2. A good lender will first listen to your needs and then offer a solution tailored to meet those specific needs. You should be given choices to pick from and not just forced to pick whatever the lender suggests.

3. You need to find out how the person you are dealing with is getting paid. Are they paid on commission basis or salary basis? This will help you gauge whether this person is just out to make a sale or is giving you the best information available.

4. It would also be a good idea to contact friends or acquaintances who have been financed by the lender so that you know what to expect. Referrals are always a good pointer to how the lender will treat you as behaviour rarely deviates by a wide margin.

Questions to ask

1. What are your loan programs?

As all lenders have different product profiles with associated features, it is wise to ask for a full description of what is on offer so that you can pick what fits best with your plan. By asking this question, you may be surprised to find something you had not even considered that will make all your plans fall into place.
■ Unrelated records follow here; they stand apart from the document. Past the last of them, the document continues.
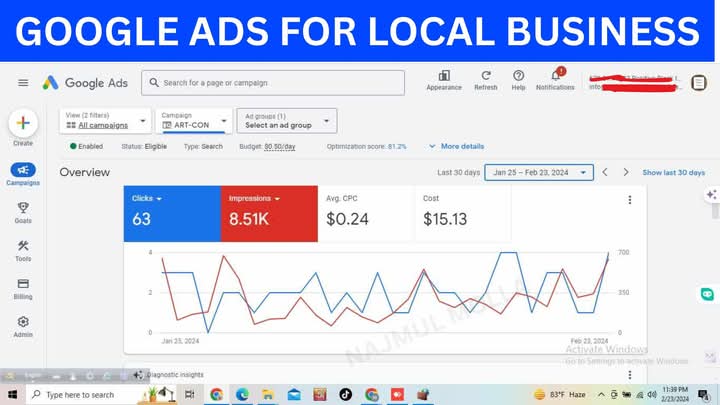Click the Create plus button
Image resolution: width=720 pixels, height=405 pixels.
(x=22, y=124)
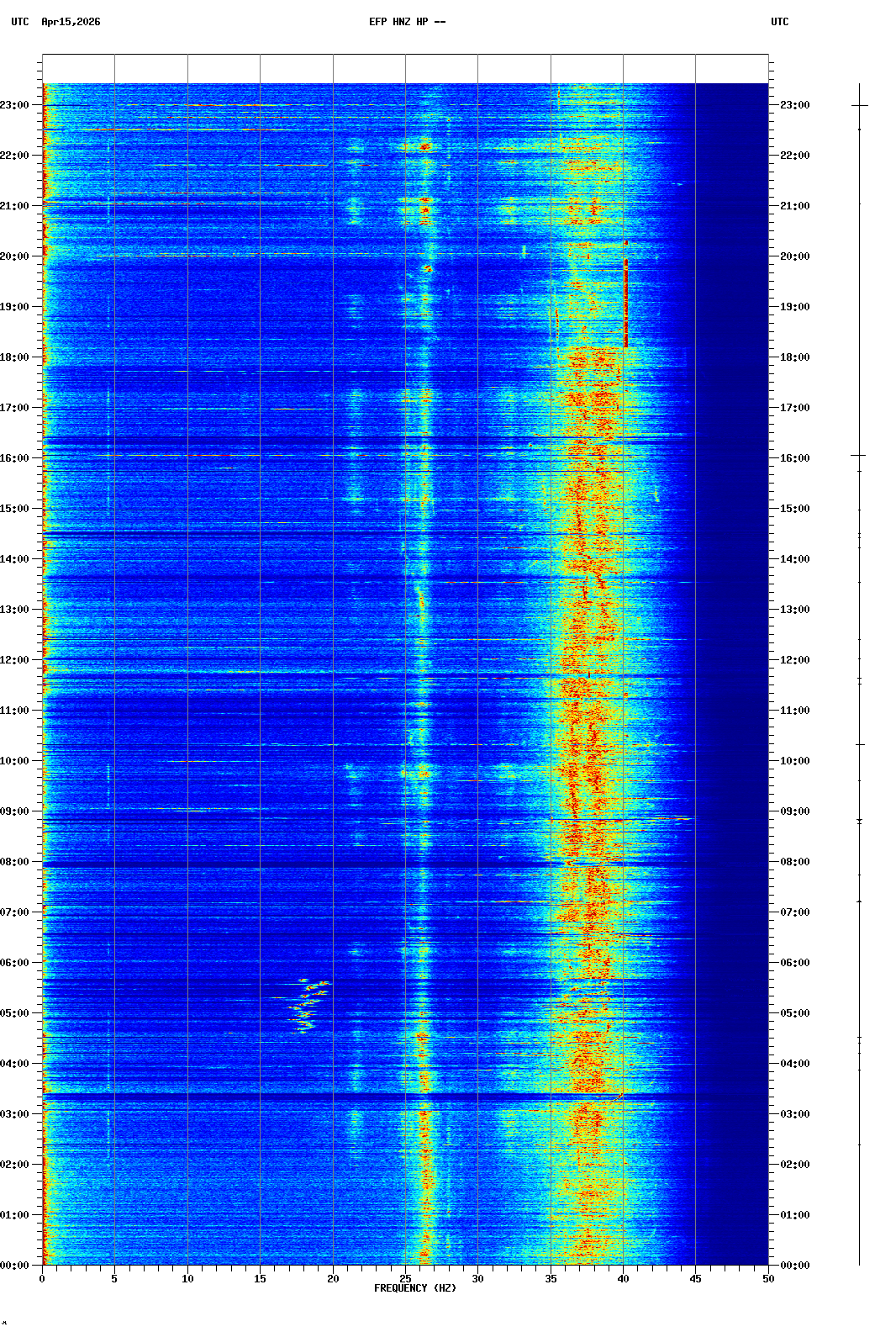Click the 25 frequency tick label
The height and width of the screenshot is (1332, 896).
(405, 1279)
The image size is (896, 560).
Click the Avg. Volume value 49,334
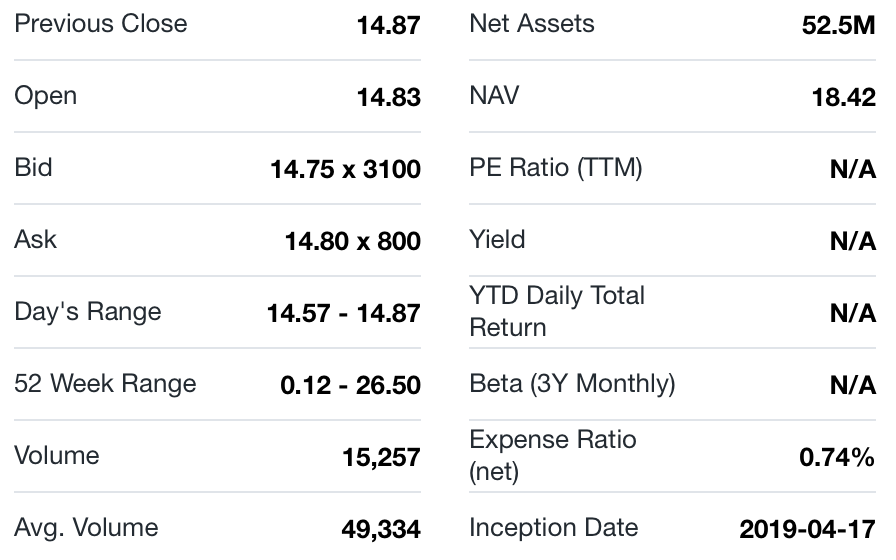click(x=380, y=530)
2. Can I see a Good Faith Estimate right away?

A Good Faith Estimate is an estimate that must be provided by a mortgage lender or broker in the United States to a prospective customer. It must include an itemized list of fees and costs associated with the loan and must be provided within three days of applying for a loan.

The fees included in a Good Faith Estimate fall into six basic categories:

  • Loan fees
  • Fees to be paid in advance
  • Reserves
  • Title charges
  • Government charges
  • Additional charges

It is important to understand upfront what all these fees and charges are to avoid being caught unawares and falling into problems in future

3. How long will it take to get approval?
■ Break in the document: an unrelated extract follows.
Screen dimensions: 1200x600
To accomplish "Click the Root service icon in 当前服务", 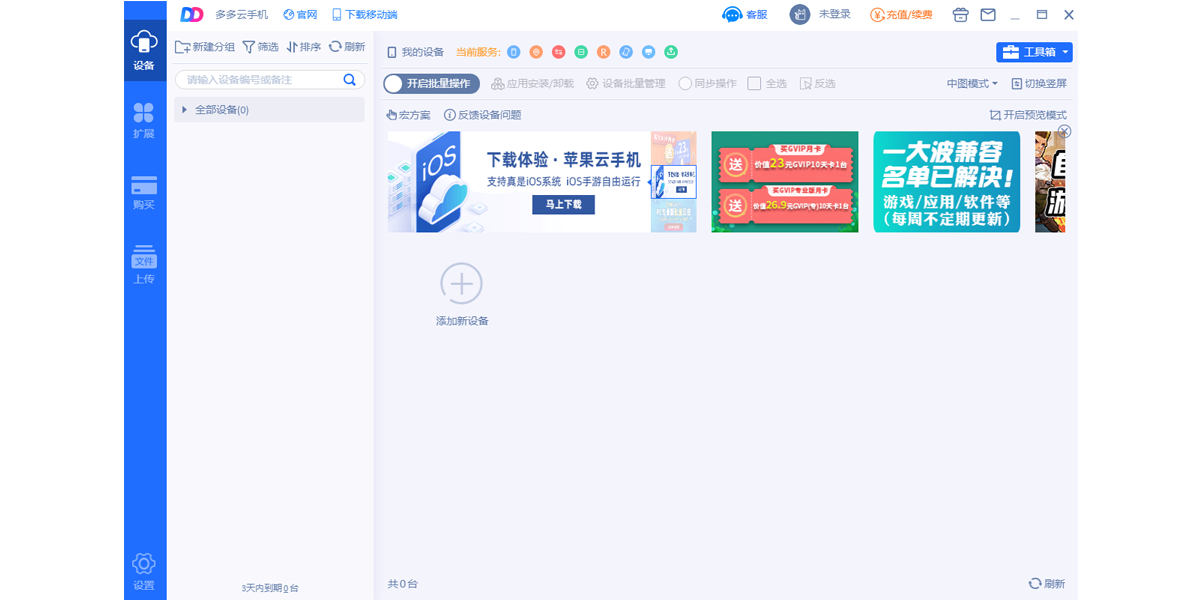I will pyautogui.click(x=602, y=51).
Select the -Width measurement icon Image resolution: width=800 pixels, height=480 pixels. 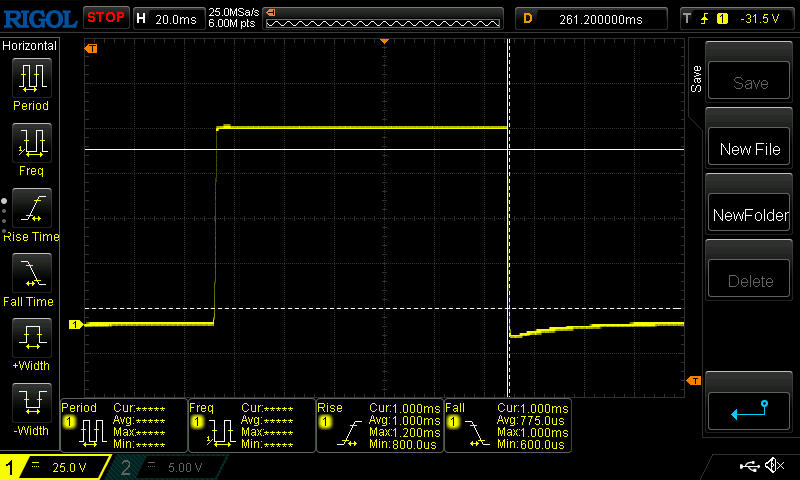coord(30,402)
All banks and financiers have different timelines in which they approve or decline loan applications. Ideally it should not take more than a week to know whether or not you qualify for financing. Being aware of the time frame will help you to plan better and to start getting the other requirements such as fees to be paid ready in time.
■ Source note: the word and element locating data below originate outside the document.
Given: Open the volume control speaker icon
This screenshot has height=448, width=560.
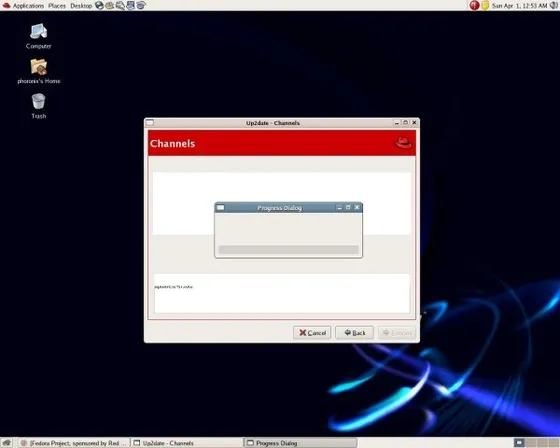Looking at the screenshot, I should pyautogui.click(x=554, y=5).
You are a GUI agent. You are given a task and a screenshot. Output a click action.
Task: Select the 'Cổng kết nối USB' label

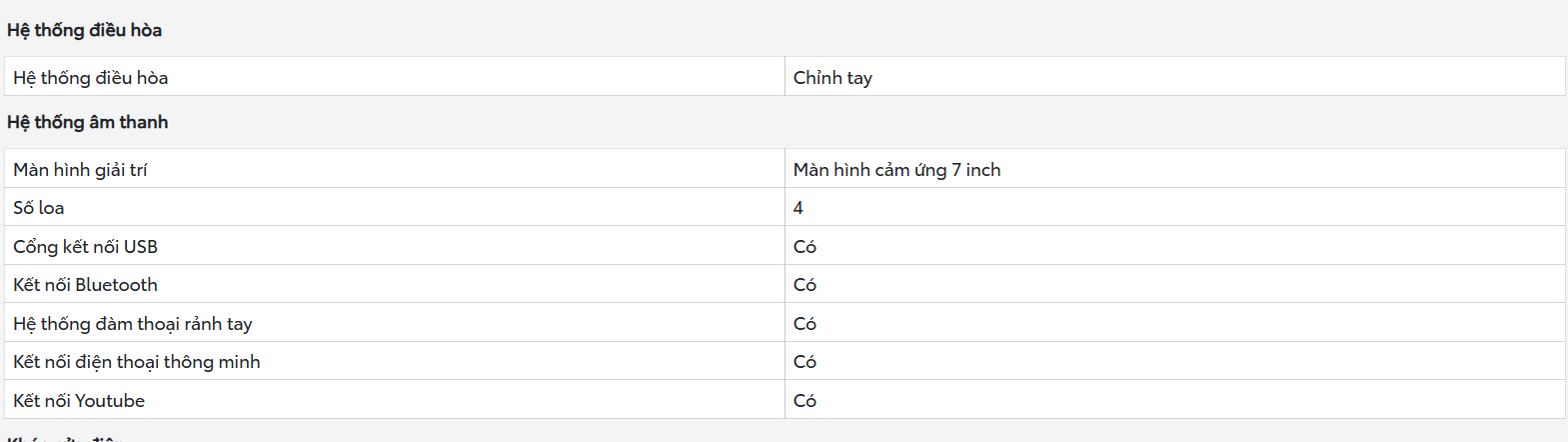pyautogui.click(x=85, y=247)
4. How are the payments structured?

Are payments made monthly, quarterly, half-yearly or annually? Is there an option to switch from one to another? Do I have a pick of which one works best for me?

Types of fees

Origination Fees
These costs are supposed to reflect the work that goes into creating your loan
1-1.5% of loan amount
Appraisal Fees
Lenders hire appraisers to evaluate your property value vis-a-vis the loan you require
Private Mortgage Insurance
A policy provided by private mortgage insurers to protect lenders against loss if a borrower defaults.
Up to 1.5% of loan amount to prepay first year
Homeowners Insurance
A form of property insurance designed to protect an individual's home against damages to the house itself, or to possessions in the home.
$300 to $1,000/yr. depending on home price
Points are a one-time charge that may be negotiated with the lender, usually to reduce the interest rate you pay over the life of your loan. One point equals 1% of the loan amount.
0% to 3% of the loan amount
Prepaid interest
The lender will calculate how much interest you owe for the part of the month in which you settle (for example, if you settle on August 16, you would owe interest for 16 days--August 16 through 31).
Depends on the loan amount, interest rate, and number of days since settlement (for example, a $120,000 loan at 6% for 16 days, about $220; a $142,500 loan at 6% for 16 days, about $375).
FHA, VA, and RHS fees
If you are getting a mortgage insured by the FHA or guaranteed by the VA or the RHS, you will have to pay FHA mortgage insurance premiums or VA or RHS guarantee fees
FHA - 1.75% of loan amount, VA - 1.25-3.3% of loan amount depending on your down payment, RHS - 2% of the loan amount
Some lenders require that you set aside money in an escrow (or reserve) account to pay for property taxes, homeowner's insurance, and flood insurance (if applicable)
Depends on amount at certain period
Various fees associated with obtaining a mortgage.

When all is said and done

In the end, being in the know of all the factors relating to getting mortgage financing will assist you in picking the right lender. It is very prudent to shop around (at least 3 providers) before committing to one. This will assist you to make the best possible choice and ensure no headaches relating to your property in future.